The idea seemed unusual at the time. Nail care was considered cosmetic, not medical or scientific. Yet, the founder saw the gap: no one was treating nails as a health priority in Kenya, let alone across Africa.
After securing Kenya Bureau of Standards (KEBS) certification for its products, a milestone she says was achieved from the garage lab.
That official stamp gave Jada legitimacy in a market crowded with counterfeits and imports.
However, Jada’s growth wasn’t smooth. Like many SMEs, it weathered funding gaps, skepticism from investors, and logistical nightmares.
The toughest challenge came in 2020, when the COVID-19 pandemic shut down physical clinics.
“Overnight, our customer pipeline collapsed,” Mwangi recalls. “But we couldn’t afford to close shop. My family became my first team — helping with packaging, online deliveries, even customer service from home.”
Instead of folding, Mwangi pivoted to online retail, packaging home-care nail kits and teaching clients how to treat their nails via social media tutorials. It was a lifeline move.
In 2021, an ‘angel’ investor backed Jada, enabling it to scale production beyond the garage.

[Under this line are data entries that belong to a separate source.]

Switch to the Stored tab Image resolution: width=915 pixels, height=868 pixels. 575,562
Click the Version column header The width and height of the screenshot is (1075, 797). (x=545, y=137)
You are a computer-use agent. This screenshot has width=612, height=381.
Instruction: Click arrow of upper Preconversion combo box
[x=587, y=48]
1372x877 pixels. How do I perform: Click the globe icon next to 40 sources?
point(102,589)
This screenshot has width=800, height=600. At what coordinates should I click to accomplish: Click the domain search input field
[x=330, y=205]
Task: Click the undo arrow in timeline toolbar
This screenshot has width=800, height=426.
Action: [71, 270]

By 2023, the brand gained FDA approval, opening doors to export markets. Today, Jada products are sold on Amazon, and the brand has expanded to South Sudan, Uganda, Tanzania, Nigeria and Ghana.
“It took seven years to become an overnight success,” Mwangi laughs. “People see us now and think it was quick. But behind it is a timeline of small wins, late nights, and so many setbacks.”

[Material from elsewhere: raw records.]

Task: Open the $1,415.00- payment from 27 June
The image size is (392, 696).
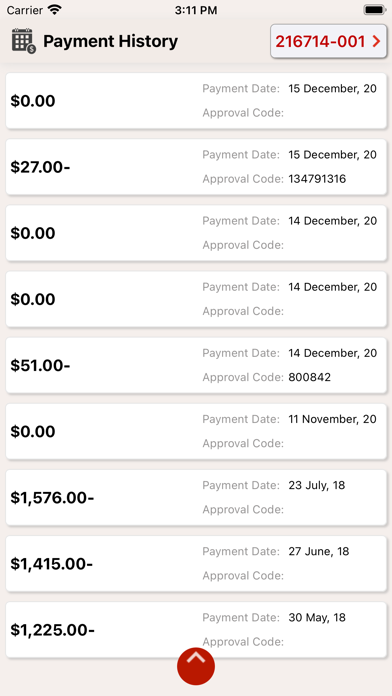Action: [x=196, y=564]
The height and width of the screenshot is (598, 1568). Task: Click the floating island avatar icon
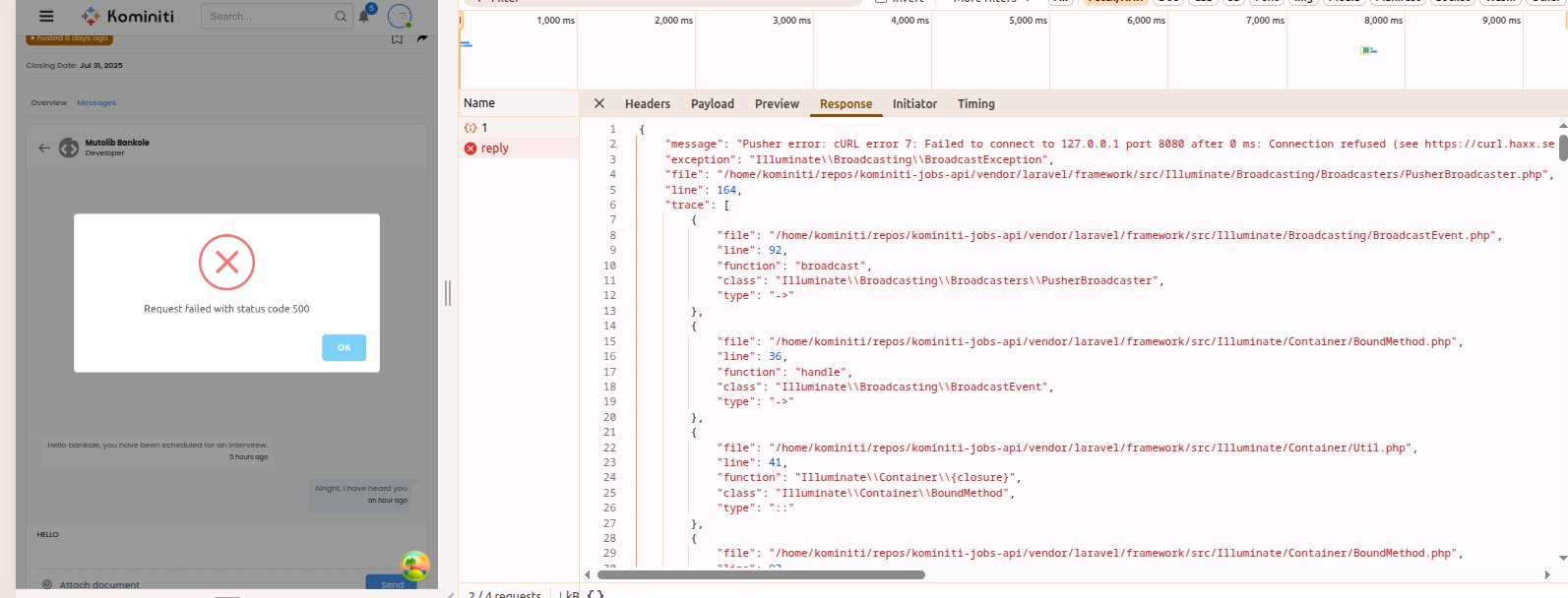coord(415,565)
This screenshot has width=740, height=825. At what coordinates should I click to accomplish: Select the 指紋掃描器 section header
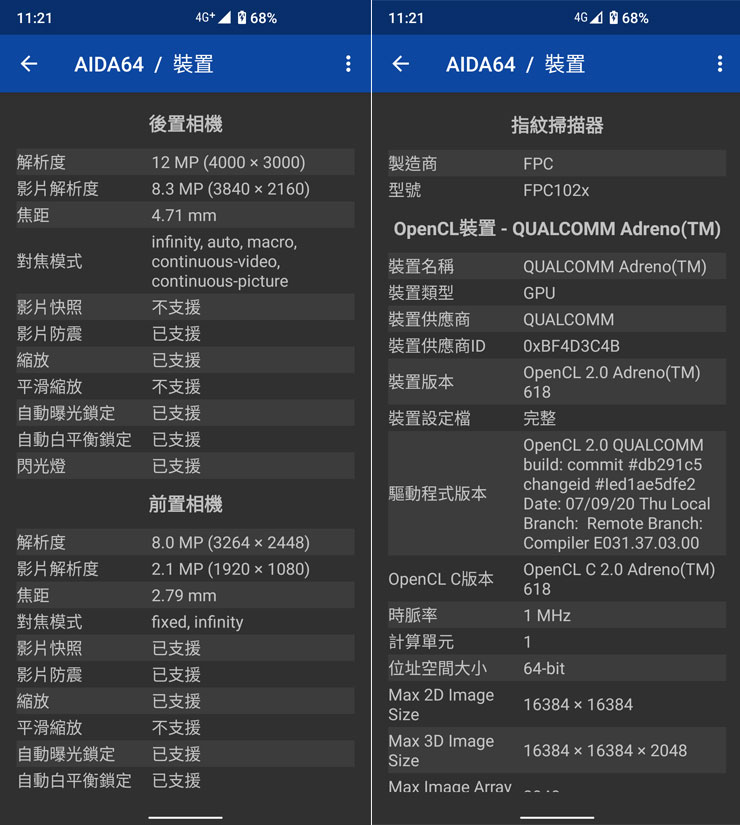[557, 125]
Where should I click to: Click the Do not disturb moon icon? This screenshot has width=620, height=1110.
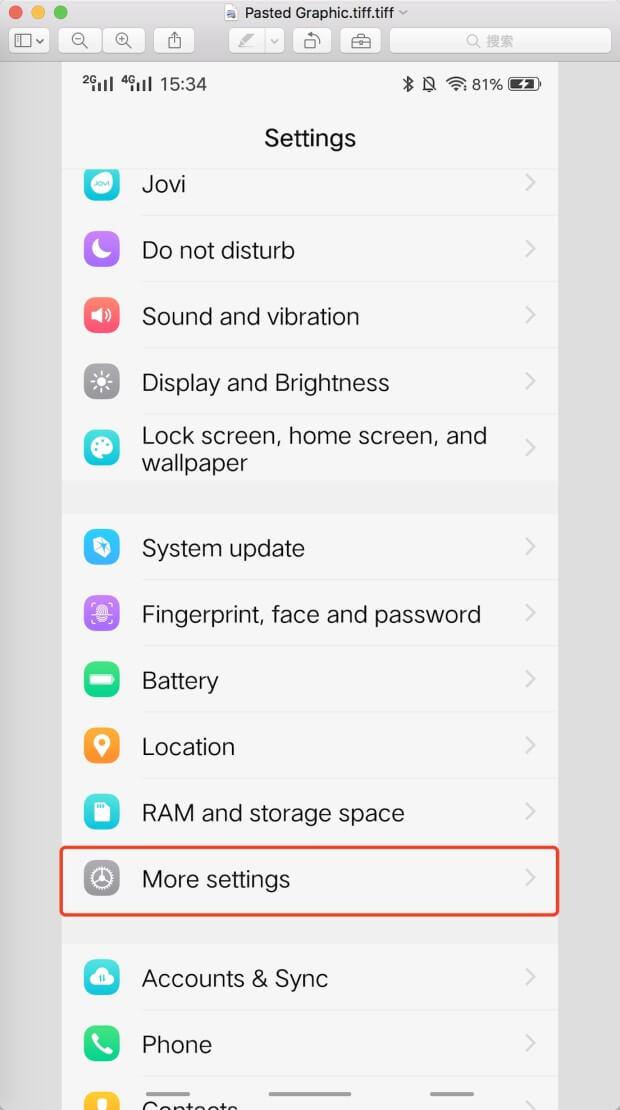point(102,249)
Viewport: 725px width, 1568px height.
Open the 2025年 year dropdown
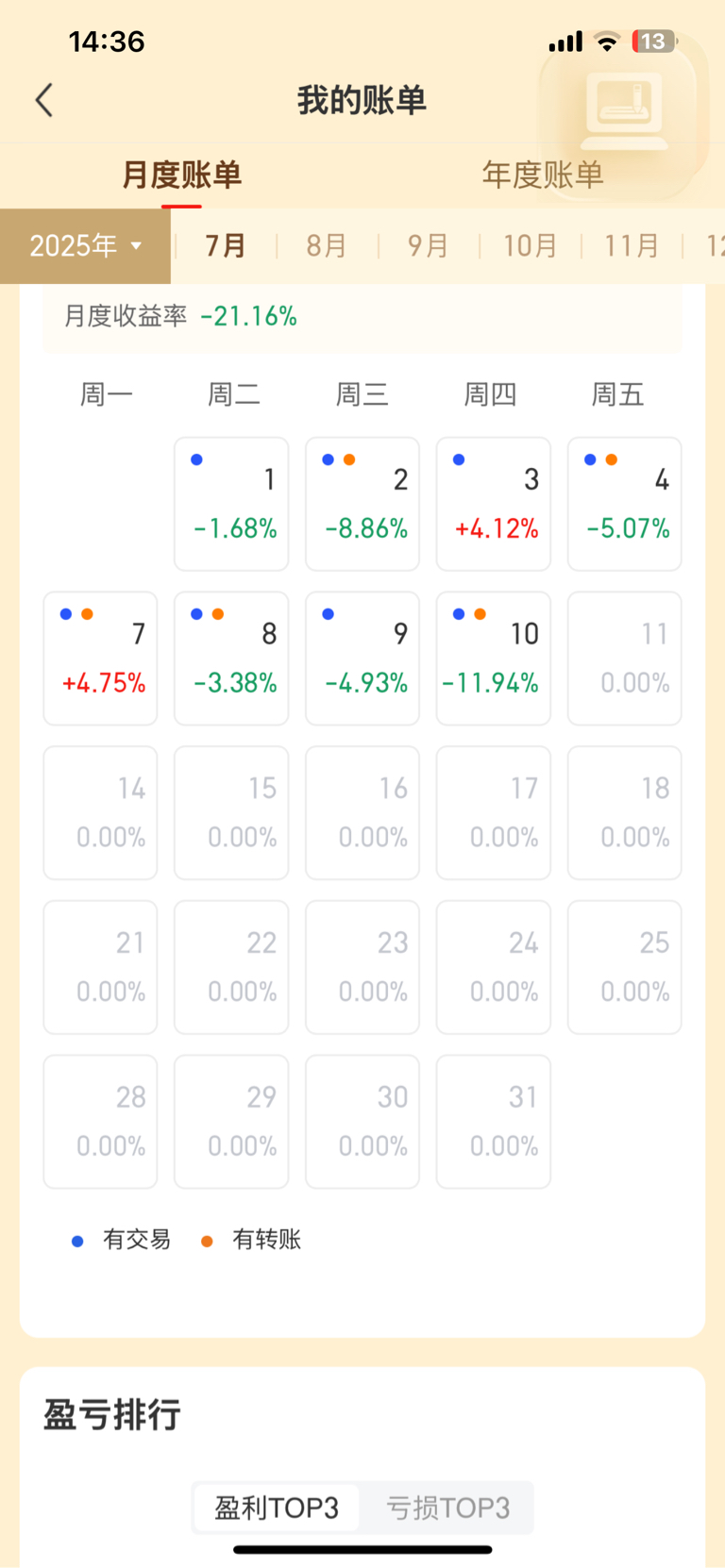(x=85, y=246)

Away from the notion that women are the majority pursuing nail care Mwangi says perhaps Jada’s most unexpected success story is its male clientele.
At first, Mwangi assumed men would form a negligible portion of her clinic visitors. But she was wrong.
“Men started coming in with serious issues — ingrown toenails, athlete’s foot, brittle nails from manual work. Many had never seen a professional for it,” she says. “Soon, word spread, and men became some of our most loyal clients.”
Today, men account for nearly 40 per cent of visits to Jada Nail Clinic. For Mwangi, it’s proof that wellness is no longer gendered. The clinic’s male-friendly services are helping redefine grooming culture in Kenya, moving it away from vanity and toward health and self-care.
In a market long dominated by imported brands, she says Jada’s success proves that Kenyan-made products can meet global standards.